There is no problem from CO2. The world has lots and lots of problems, but increasing CO2 is not one of the problems. So [the Paris Climate Accords] dignifies it by getting all these yahoos who don’t know a damn thing about climate saying, ‘This is a problem, and we’re going to solve it.’ All this virtue signaling. You can read about it in the Bible: Pharisees and hypocrites and phonies.

(Note: As the Union of Concerned Scientists explains, increasing CO2 levels have contributed more to climate change than any other factor in the years since 1750. Carbon dioxide also stays in the atmosphere longer than other major heat-trapping gases. The Trump administration estimated that in the US alone, the economic impact of climate change will soar to hundreds of billions of dollars—annually—by the end of the 21st century. Changes this drastic to our climate would create, if not a problem, at least a bit of a headache.)

All the times Happer has compared climate science to historical atrocities

From an appearance on CNBC’s Squawk Box in 2014:

The demonization of carbon dioxide is just like the demonization of the poor Jews under Hitler. Carbon dioxide is actually a benefit to the world, and so were the Jews.

(As a bonus, Happer also compared himself to Galileo during this interview: “When Galileo had his tiff with the Church he got a lot of flak, too.”)

From an interview with TheBestSchools in 2016:

During Stalin’s Great Terror, the equivalents of evil fossil fuel interests were Leon Trotsky and his followers. They were a direct threat to Stalin’s control of the world-wide Communist movement, just as climate skeptics are regarded as an existential threat to the global warming establishment.

From an email to a Jezebel reader in 2017:

Demonization of CO2 and people like me who come to its defense is nothing to be proud of. It really differs little from the Nazi persecution of the Jews, the Soviet extermination of class enemies, or ISIL slaughter of infidels.
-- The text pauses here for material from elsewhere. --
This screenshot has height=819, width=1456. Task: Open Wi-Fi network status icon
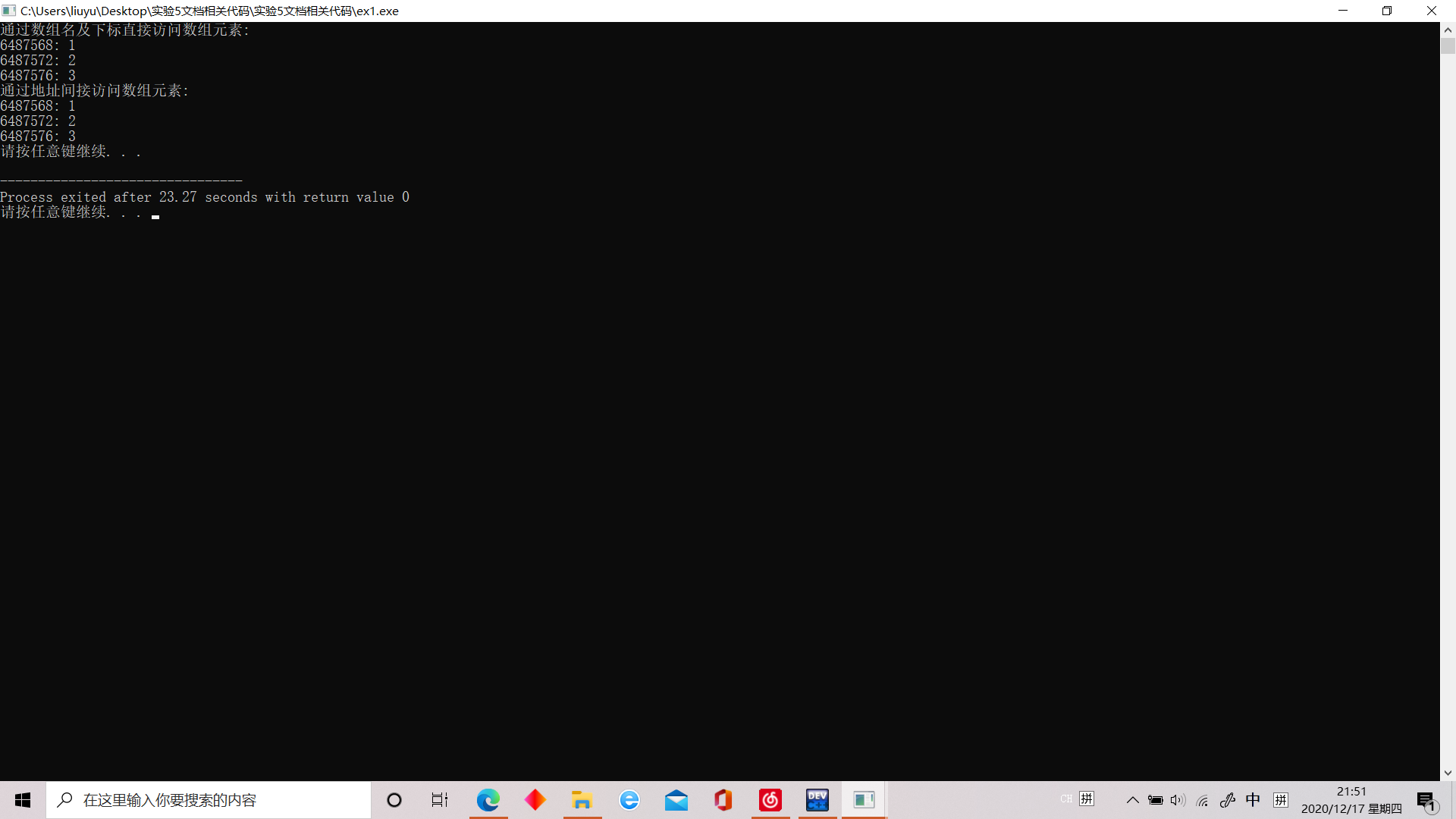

And finally, we have Happer’s extended comparison of researchers concerned about humanity’s role in climate change with the judges who presided over witchcraft trials and eugenicists, from an interview with the Asbury Park Press in 2016:

They are wrong, but this is not unusual in human affairs. In 1692, sanctimonious graduates of Harvard College accused more than 200 people of witchcraft and hanged 20 of them. In the early decades of the 20th century, a large fraction of America’s best and brightest opposed ‘race suicide,’ in the words of the prominent Stanford University eugenicist, E. A. Ross. He meant the unrestrained immigration of ‘Latins, Slavs, Asiatics, and Hebrews.’ Absurd? Yes, in hindsight, but at the time the eugenics movement was fervently supported by presidents of Stanford and Harvard Universities, by the Rockefeller Foundation, the Carnegie Institution and by local eugenics societies. Saving souls, saving the Anglo-Saxon race, and now saving the planet! Who would not want to be on such noble bandwagons?